Well, in that month [at the end of Father Sofian’s life], in the midst of a long silence, I had the courage (or should I say impertinence?) to ask him if he ever had the prayer of the heart. “I had it,” he responded with difficulty. “But, being stupid, I lost it.” I then asked him if in such a progression the prayer is said with words or if it is just a state of mind. “Both one and the other,” he responded with the same difficulty, after a long silence, filled, as it seemed to me, precisely with the prayer of the heart. And I believe that if he had not been at the end of his life, fully wrapped in his body’s fragility and his human condition, which in fact strengthened him, he would not have answered me in this way. How much he would have preferred one of his subtle ironies, which would make him laugh every time you tried to consider him something or someone. But then, at the end, as if from the edge of another world, he allowed me to cast a glance into his holy heart.
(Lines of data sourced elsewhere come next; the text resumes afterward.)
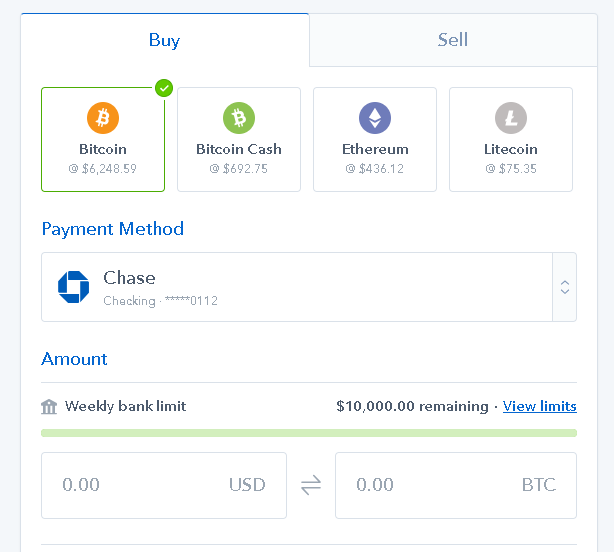The width and height of the screenshot is (614, 552).
Task: Click the account number 0112 line in selector
Action: (161, 301)
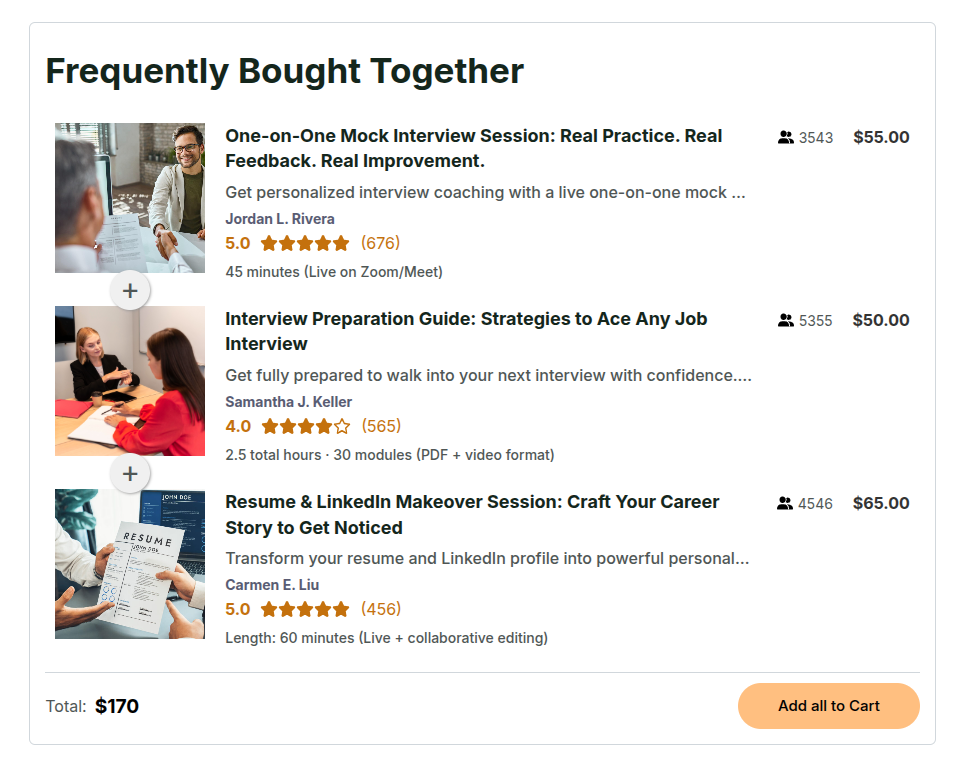Visit instructor Jordan L. Rivera's profile
The height and width of the screenshot is (773, 965).
point(280,219)
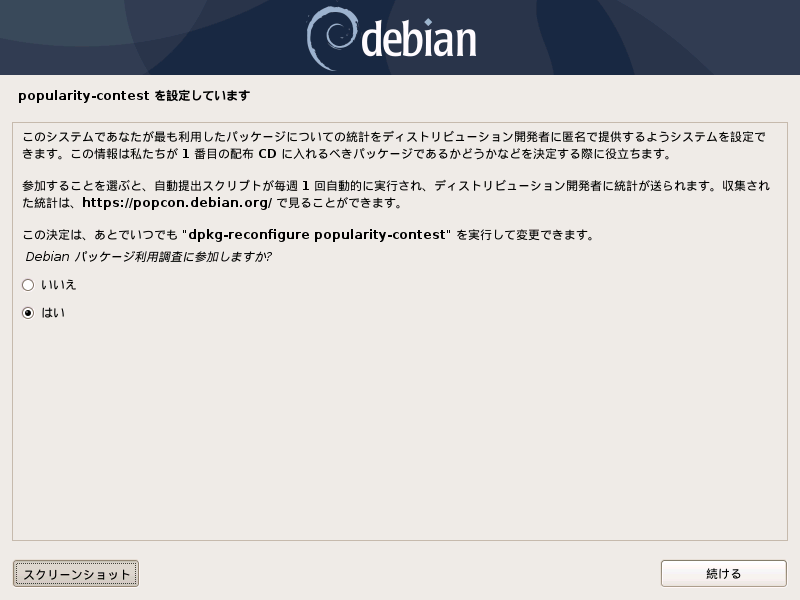Click the paragraph beginning 参加することを選ぶと
Viewport: 800px width, 600px height.
396,194

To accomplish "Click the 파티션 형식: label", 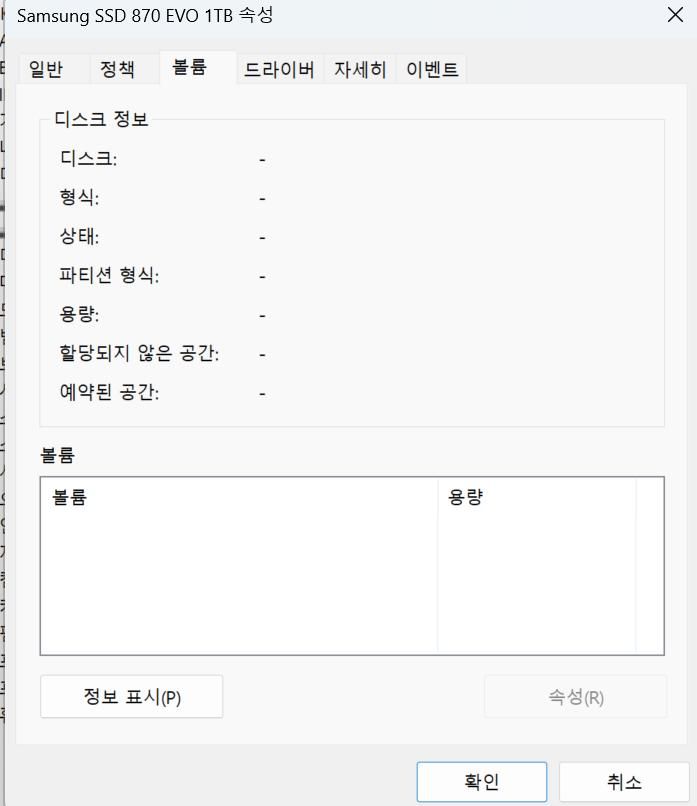I will tap(109, 276).
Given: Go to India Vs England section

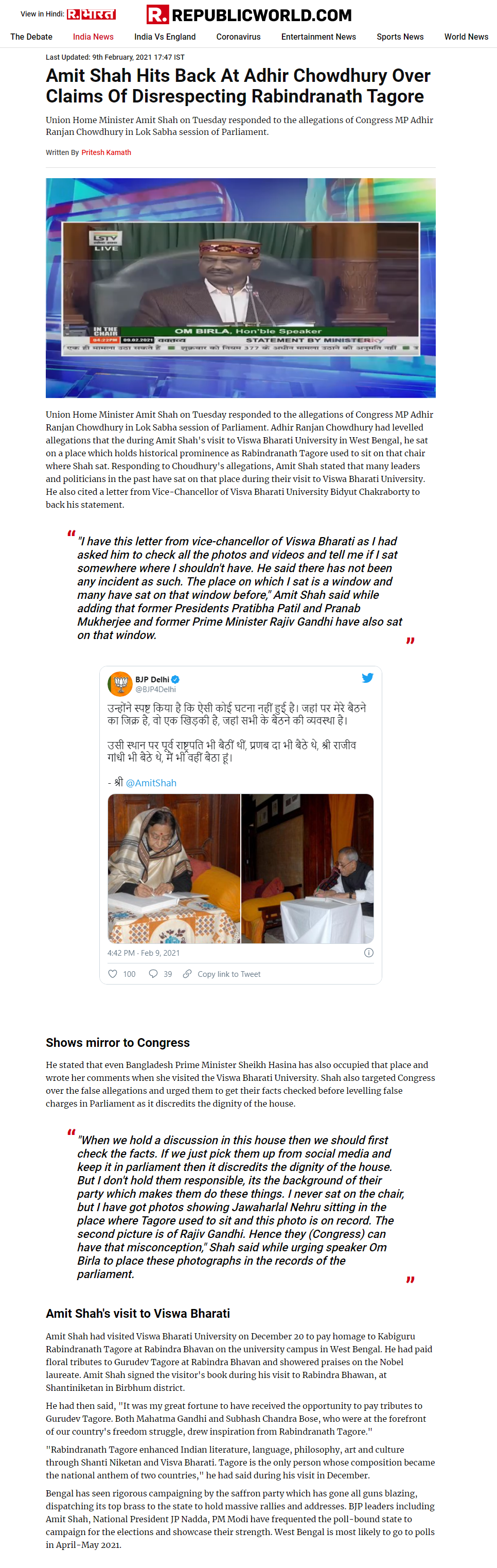Looking at the screenshot, I should click(165, 37).
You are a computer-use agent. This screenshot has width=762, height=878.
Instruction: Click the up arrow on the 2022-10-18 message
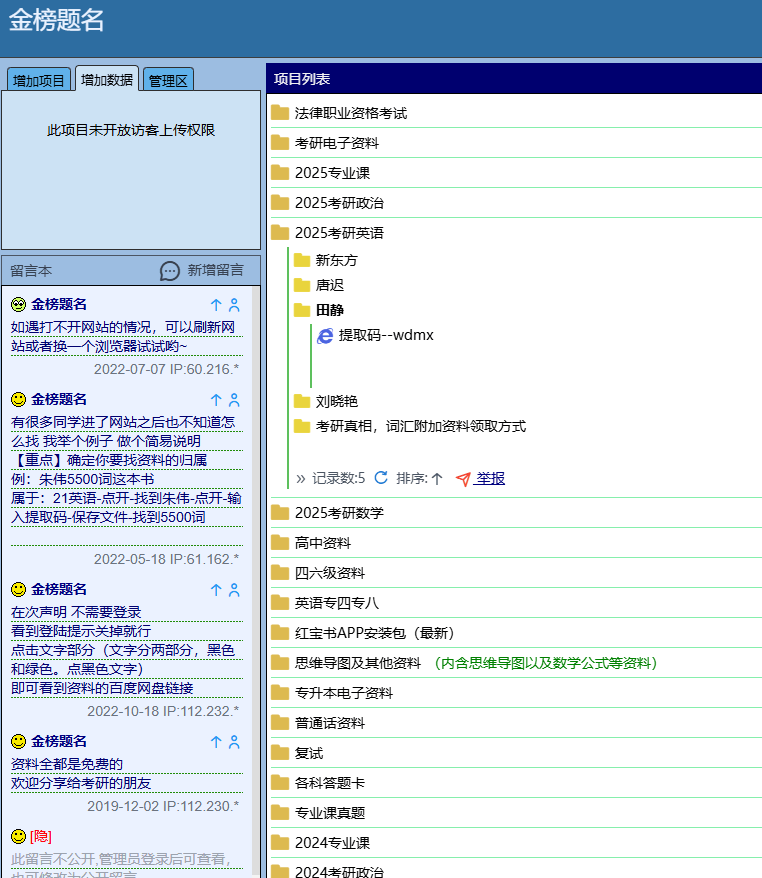[x=215, y=590]
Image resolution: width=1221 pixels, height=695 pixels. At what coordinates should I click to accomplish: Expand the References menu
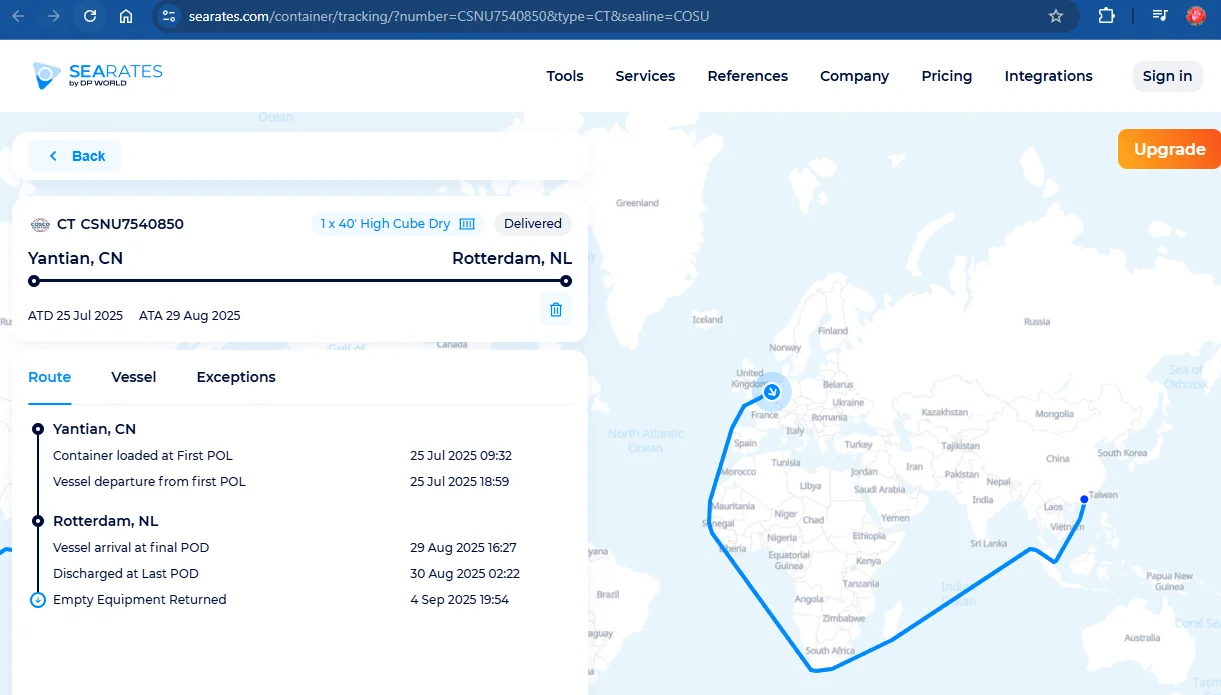point(747,76)
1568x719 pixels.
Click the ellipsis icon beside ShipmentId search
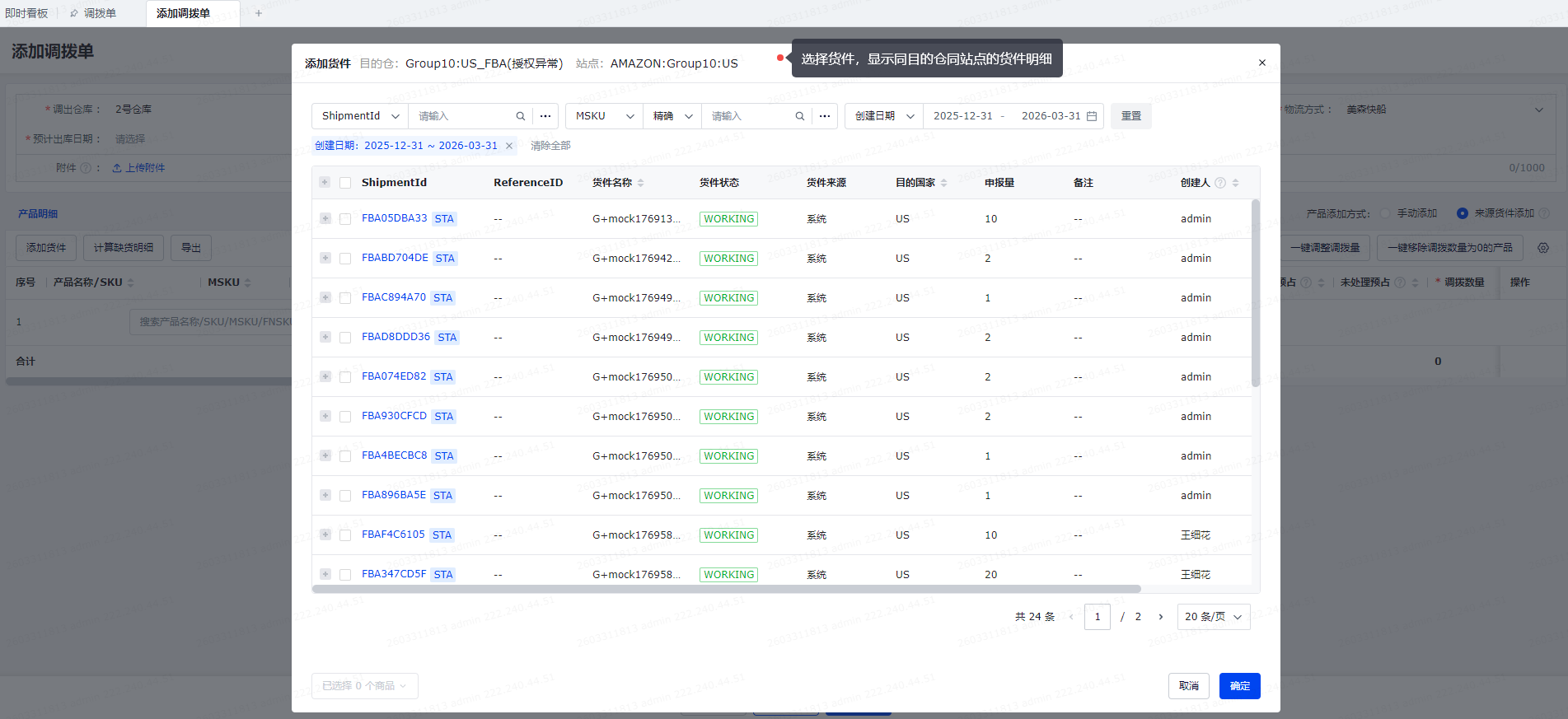545,116
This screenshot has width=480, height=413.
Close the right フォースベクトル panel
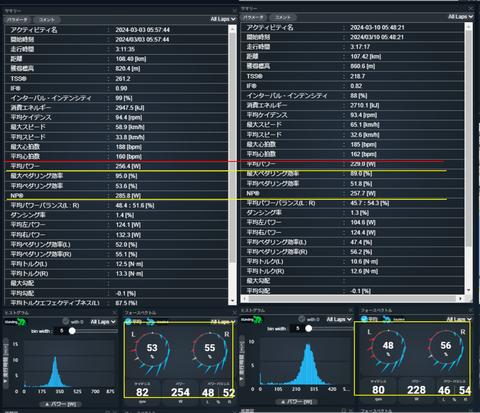coord(470,310)
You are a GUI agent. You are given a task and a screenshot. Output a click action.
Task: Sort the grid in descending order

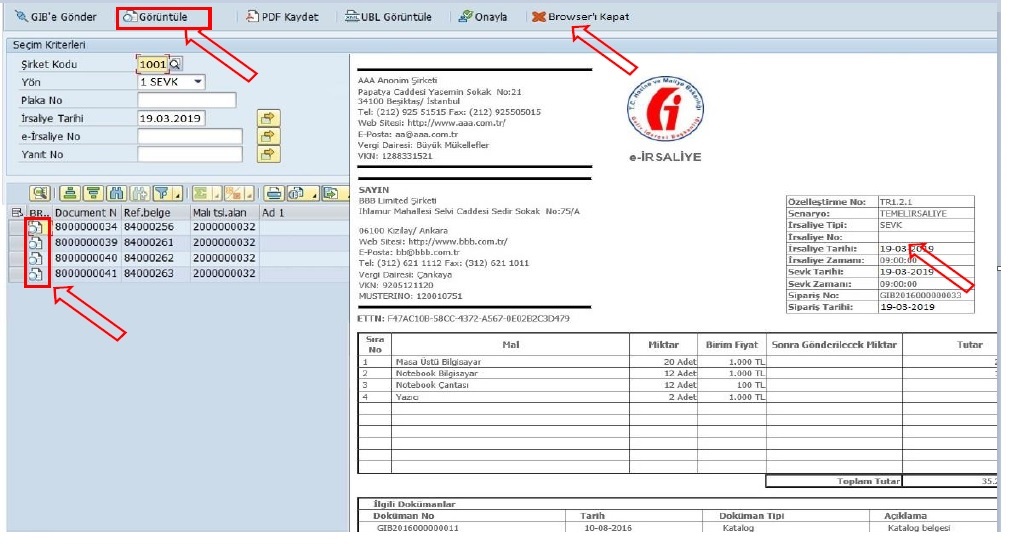[93, 194]
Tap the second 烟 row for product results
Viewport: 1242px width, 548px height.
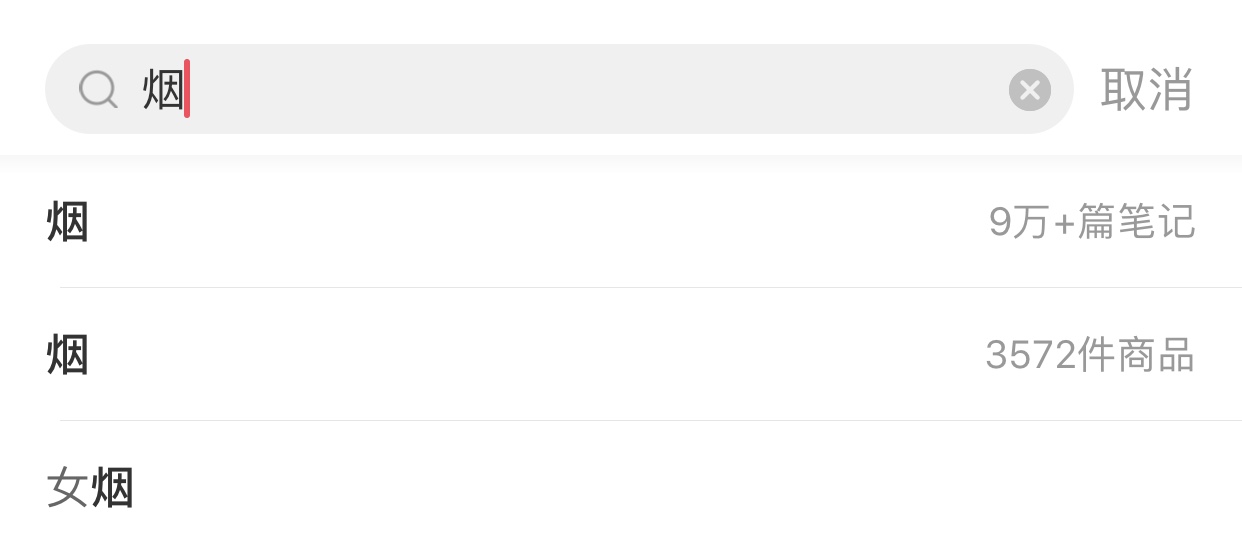click(500, 355)
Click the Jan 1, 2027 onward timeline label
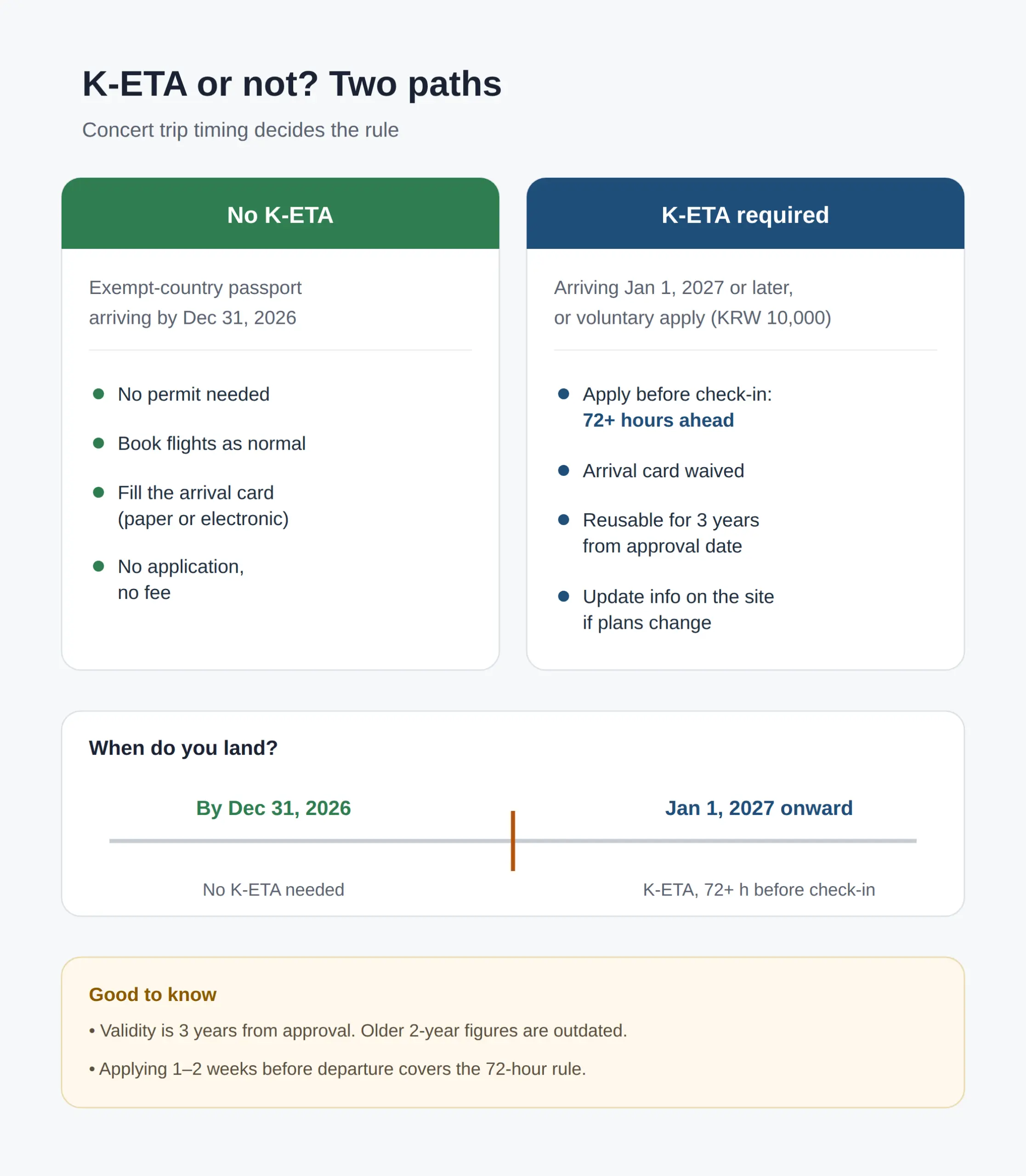This screenshot has height=1176, width=1026. tap(759, 808)
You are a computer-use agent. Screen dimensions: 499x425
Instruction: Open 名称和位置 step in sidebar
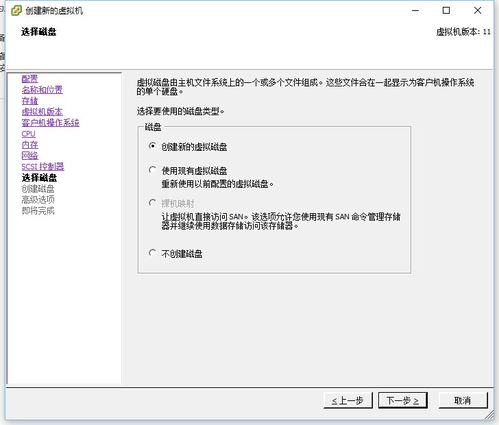(42, 90)
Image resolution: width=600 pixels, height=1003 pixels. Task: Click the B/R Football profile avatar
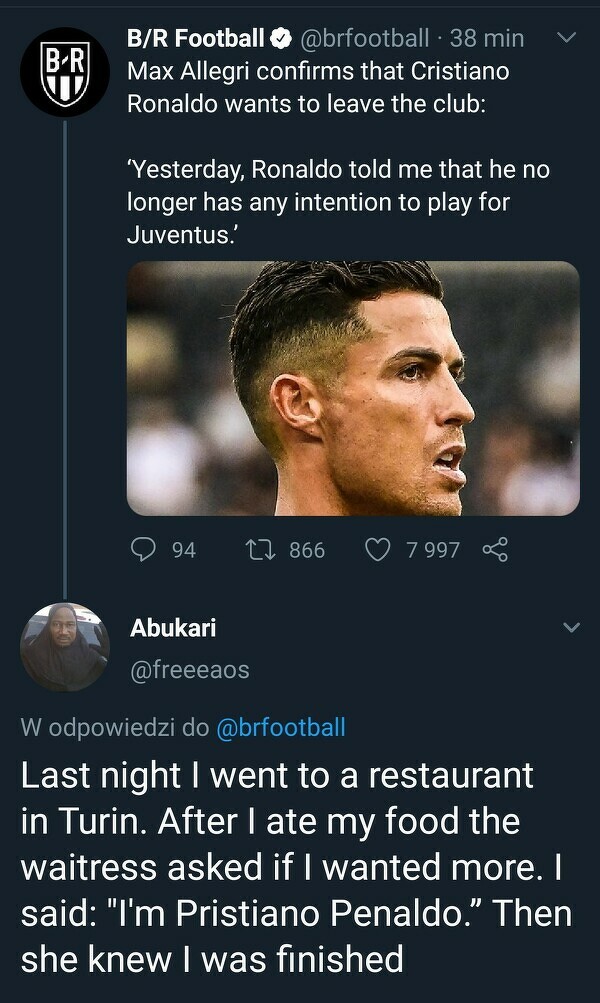click(x=63, y=71)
I would only add a single episode, also from the category of discovering Father’s inner state, which took place at the Military Hospital in Bucharest. He was in a room with just a few beds. Outside it was turning to spring, and Father very much loved having the window open. The cold did not bother him. A colonel, much younger and stronger, had ceded his place at the window because the current of air bothered him. For Father Sofian, at more than eighty years old, the cold air not only did not bother him but rather invigorated him. When I entered, I found him lying down on the bed next to the window. He was somehow lost in gazing outside, luminous, serene, as he always was, serenity, or better said, hesychia being his fundamental, continual state. I asked him banally and politely: “How are you doing?”, a question that, in fact, did not ask anything. But Father responded to me just as simply, overturning the banality of the conversation and raising the stakes to the roof of self-revelation with which he was so parsimonious: “Contemplating the transfiguration of nature.” And then I knew, I believe I am not making a mistake saying this, that they were not empty words. Father used the exact ascetic terminology in order to reveal, possibly, that he had reached the stage of contemplating the reasons [logoi, or inner spiritual principles] of things. He could have said that he was enjoying the springtime, or it would have been easy for him to choose a simple array of banalities used for meetings: “Good, good, and you?” etc. But, no, Father preferred to unveil a continually, well-hidden corner of his heart. These two moments were the only ones in which he revealed his inner state to me. The rest of the time, he always reproached himself and did not reveal at any price his life in Christ. Not even in his journal which he kept for a large part of his life and hid any hint of holiness.
From: Părintele Sofian Boghiu: Părtașia în Duh a Unei Moșteniri (Editura Doxologia: Iași, 2021), p. 165-166.